[Dataset excerpts]

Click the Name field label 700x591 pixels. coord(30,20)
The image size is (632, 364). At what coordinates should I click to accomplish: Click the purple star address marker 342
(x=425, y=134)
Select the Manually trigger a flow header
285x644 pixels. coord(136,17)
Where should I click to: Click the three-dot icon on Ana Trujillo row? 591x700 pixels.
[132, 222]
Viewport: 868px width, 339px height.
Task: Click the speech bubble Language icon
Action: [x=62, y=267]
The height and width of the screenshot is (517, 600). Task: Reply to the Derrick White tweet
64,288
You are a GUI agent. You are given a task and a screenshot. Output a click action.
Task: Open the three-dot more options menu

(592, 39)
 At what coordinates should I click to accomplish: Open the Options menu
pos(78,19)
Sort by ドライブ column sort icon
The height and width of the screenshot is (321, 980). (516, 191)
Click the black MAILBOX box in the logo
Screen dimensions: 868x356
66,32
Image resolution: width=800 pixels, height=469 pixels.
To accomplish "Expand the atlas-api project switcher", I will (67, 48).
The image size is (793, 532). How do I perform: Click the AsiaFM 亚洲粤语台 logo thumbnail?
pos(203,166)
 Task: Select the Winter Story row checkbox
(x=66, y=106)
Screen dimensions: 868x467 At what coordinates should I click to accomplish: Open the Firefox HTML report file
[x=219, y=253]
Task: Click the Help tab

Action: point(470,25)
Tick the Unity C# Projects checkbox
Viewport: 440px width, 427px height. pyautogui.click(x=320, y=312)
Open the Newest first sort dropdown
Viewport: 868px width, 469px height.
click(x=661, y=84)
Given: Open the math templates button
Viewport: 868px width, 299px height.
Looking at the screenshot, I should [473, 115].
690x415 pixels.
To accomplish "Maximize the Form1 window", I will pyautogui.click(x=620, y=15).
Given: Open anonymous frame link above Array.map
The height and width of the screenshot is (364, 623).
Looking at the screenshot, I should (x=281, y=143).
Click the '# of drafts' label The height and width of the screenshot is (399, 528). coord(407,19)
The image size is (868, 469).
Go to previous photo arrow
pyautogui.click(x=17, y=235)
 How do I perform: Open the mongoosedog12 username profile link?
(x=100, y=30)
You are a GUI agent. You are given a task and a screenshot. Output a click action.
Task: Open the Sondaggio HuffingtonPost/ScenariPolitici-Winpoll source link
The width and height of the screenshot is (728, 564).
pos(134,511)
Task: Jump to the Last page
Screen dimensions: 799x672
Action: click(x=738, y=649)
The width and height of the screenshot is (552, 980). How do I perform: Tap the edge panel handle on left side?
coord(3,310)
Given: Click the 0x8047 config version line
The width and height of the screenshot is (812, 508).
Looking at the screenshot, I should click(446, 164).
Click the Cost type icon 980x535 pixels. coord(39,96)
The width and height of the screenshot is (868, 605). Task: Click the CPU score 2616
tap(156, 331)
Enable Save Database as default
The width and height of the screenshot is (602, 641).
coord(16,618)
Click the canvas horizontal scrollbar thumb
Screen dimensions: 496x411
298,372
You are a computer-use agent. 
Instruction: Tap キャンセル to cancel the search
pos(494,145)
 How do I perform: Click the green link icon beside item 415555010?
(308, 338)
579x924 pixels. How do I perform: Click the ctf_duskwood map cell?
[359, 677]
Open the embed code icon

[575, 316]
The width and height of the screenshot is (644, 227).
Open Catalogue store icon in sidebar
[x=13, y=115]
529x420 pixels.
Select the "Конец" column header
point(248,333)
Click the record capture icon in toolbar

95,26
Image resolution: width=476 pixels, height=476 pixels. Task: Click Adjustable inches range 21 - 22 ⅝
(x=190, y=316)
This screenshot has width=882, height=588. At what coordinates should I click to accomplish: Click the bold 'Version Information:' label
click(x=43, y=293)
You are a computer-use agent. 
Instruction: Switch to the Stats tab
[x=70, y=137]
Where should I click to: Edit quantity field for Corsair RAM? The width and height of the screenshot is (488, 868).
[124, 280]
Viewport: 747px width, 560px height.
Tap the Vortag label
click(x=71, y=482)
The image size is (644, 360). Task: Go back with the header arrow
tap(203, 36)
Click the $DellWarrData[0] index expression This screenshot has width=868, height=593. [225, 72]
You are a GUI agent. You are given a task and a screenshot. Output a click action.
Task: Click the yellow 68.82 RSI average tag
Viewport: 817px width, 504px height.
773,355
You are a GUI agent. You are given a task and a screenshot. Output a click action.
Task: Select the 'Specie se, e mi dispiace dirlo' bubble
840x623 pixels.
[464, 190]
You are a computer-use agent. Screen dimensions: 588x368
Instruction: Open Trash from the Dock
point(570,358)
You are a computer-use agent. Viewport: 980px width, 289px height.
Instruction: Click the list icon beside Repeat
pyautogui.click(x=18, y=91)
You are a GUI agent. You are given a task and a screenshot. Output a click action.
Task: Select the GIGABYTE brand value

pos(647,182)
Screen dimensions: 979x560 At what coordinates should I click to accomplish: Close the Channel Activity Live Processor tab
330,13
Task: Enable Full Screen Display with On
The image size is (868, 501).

[/Dataset excerpts]

# [What you have to do]
I would like you to restate word for word the lines from the one with "Task: Click the yellow 68.82 RSI average tag" through the last line of the material above, and only those.

# [Written reply]
Task: Click the yellow 68.82 RSI average tag
Viewport: 817px width, 504px height.
773,355
You are a GUI agent. You are given a task and a screenshot. Output a click action.
Task: Select the 'Specie se, e mi dispiace dirlo' bubble
840x623 pixels.
[464, 190]
You are a computer-use agent. Screen dimensions: 588x368
Instruction: Open Trash from the Dock
point(570,358)
You are a computer-use agent. Viewport: 980px width, 289px height.
Instruction: Click the list icon beside Repeat
pyautogui.click(x=18, y=91)
You are a GUI agent. You are given a task and a screenshot. Output a click action.
Task: Select the GIGABYTE brand value

pos(647,182)
Screen dimensions: 979x560 At what coordinates should I click to accomplish: Close the Channel Activity Live Processor tab
330,13
Task: Enable Full Screen Display with On
The image size is (868, 501).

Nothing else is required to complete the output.